Citation of Original Publication

Shields, C. A., Payne, A. E., Shearer, E. J., Wehner, M. F., O’Brien, T. A., Rutz, J. J., et al. (2023). Future atmospheric rivers and impacts on precipitation: Overview of the ARTMIP Tier 2 high-resolution global warming experiment. Geophysical Research Letters, 50, e2022GL102091. https://doi.org/10.1029/2022GL102091

Rights

This work was written as part of one of the author's official duties as an Employee of the United States Government and is therefore a work of the United States Government. In accordance with 17 U.S.C. 105, no copyright protection is available for such works under U.S. Law.
Public Domain Mark 1.0

Subjects

Abstract

Atmospheric rivers (ARs) are long, narrow synoptic scale weather features important for Earth’s hydrological cycle typically transporting water vapor poleward, delivering precipitation important for local climates.
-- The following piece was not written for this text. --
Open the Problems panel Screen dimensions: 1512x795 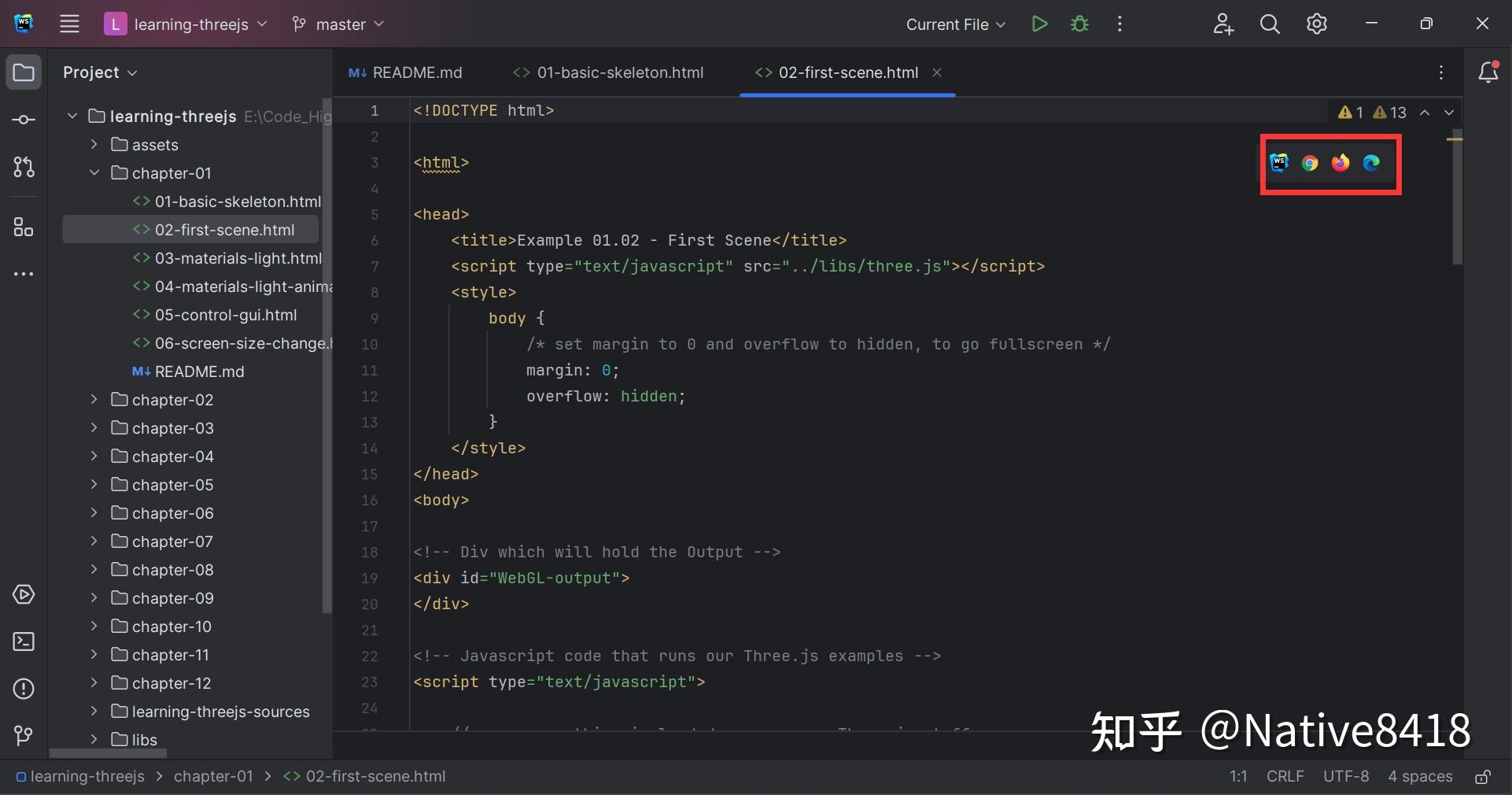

Understanding ARs in a warming climate is problematic because the AR response to climate change is tied to how the feature is defined. The Atmospheric River Tracking Method Intercomparison Project (ARTMIP) provides insights into this problem by comparing 16 atmospheric river detection tools (ARDTs) to a common data set consisting of high resolution climate change simulations from a global atmospheric general circulation model. ARDTs mostly show increases in frequency and intensity, but the scale of the response is largely dependent on algorithmic criteria. Across ARDTs, bulk characteristics suggest intensity and spatial footprint are inversely correlated, and most focus regions experience increases in precipitation volume coming from extreme ARs. The spread of the AR precipitation response under climate change is large and dependent on ARDT selection.